What is required
Repeat the records below word for word, leaving out the pictures.

(Rows showing where targets appear)
==================================================

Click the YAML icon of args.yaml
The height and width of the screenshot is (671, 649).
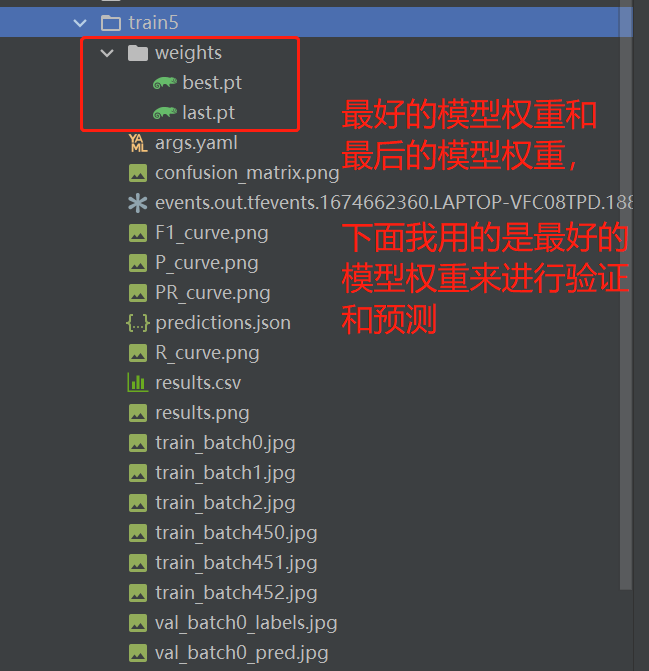click(138, 143)
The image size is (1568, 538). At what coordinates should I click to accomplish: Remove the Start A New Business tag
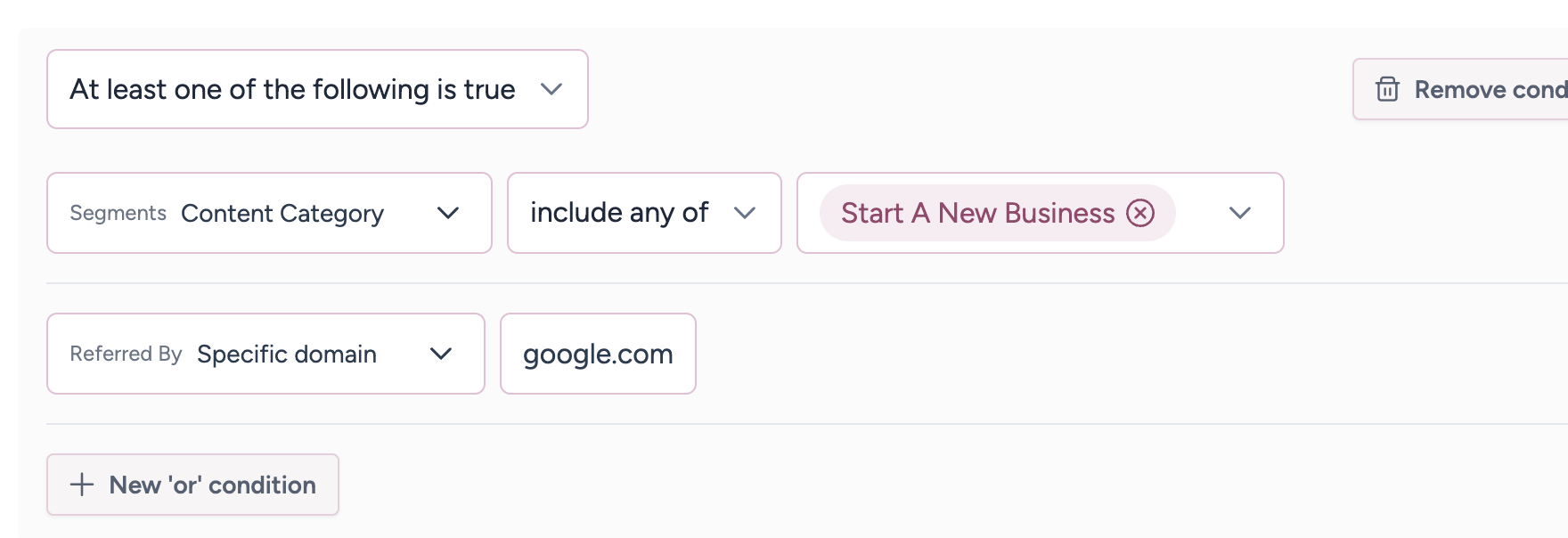[x=1140, y=213]
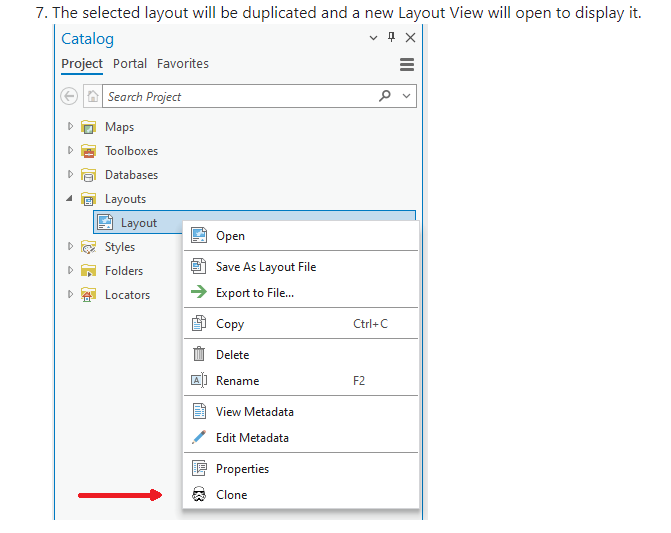Choose Export to File from context menu
The image size is (671, 533).
tap(254, 293)
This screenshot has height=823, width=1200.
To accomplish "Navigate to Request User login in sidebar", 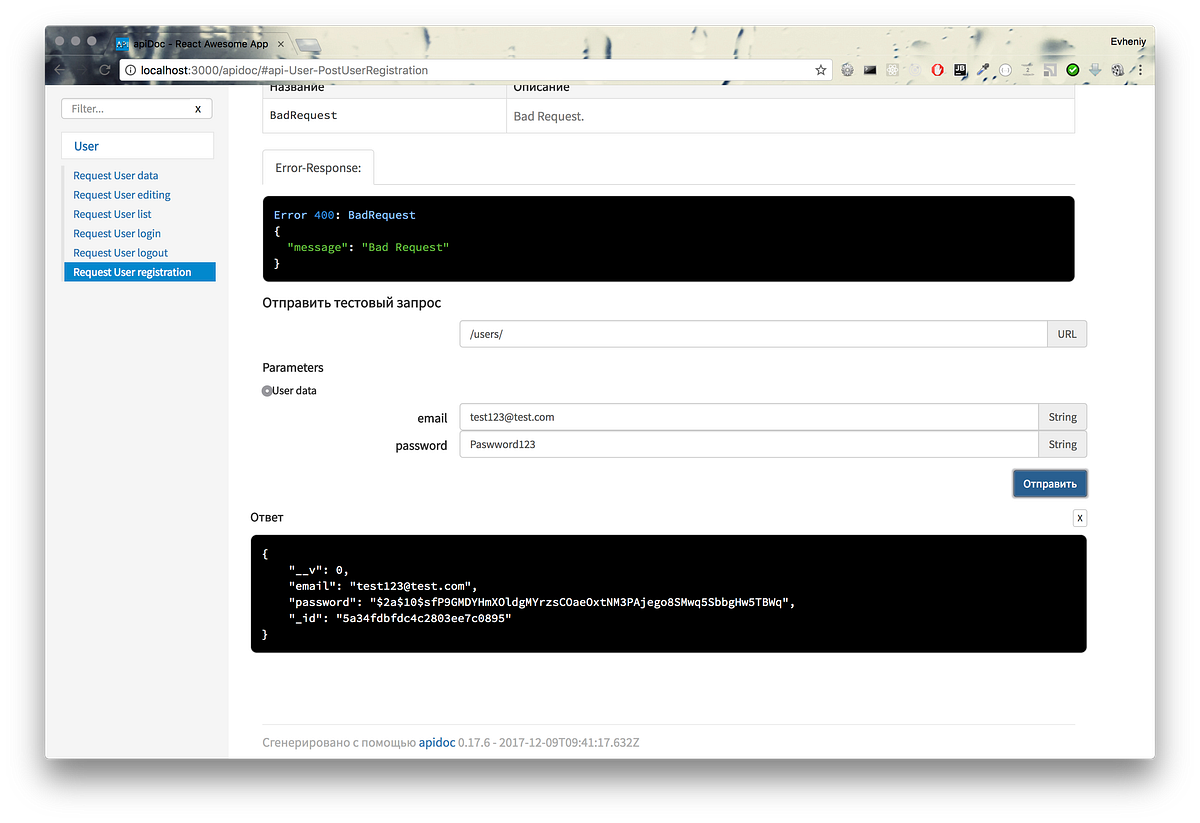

==================================================

Expected answer
Click the YAML icon of args.yaml
The height and width of the screenshot is (671, 649).
click(138, 143)
The image size is (1568, 538). At what coordinates should I click to accomplish: Remove the Start A New Business tag
[x=1140, y=213]
Choose Export to File from context menu
The image size is (671, 533).
tap(254, 293)
This screenshot has height=823, width=1200.
To accomplish "Navigate to Request User login in sidebar", 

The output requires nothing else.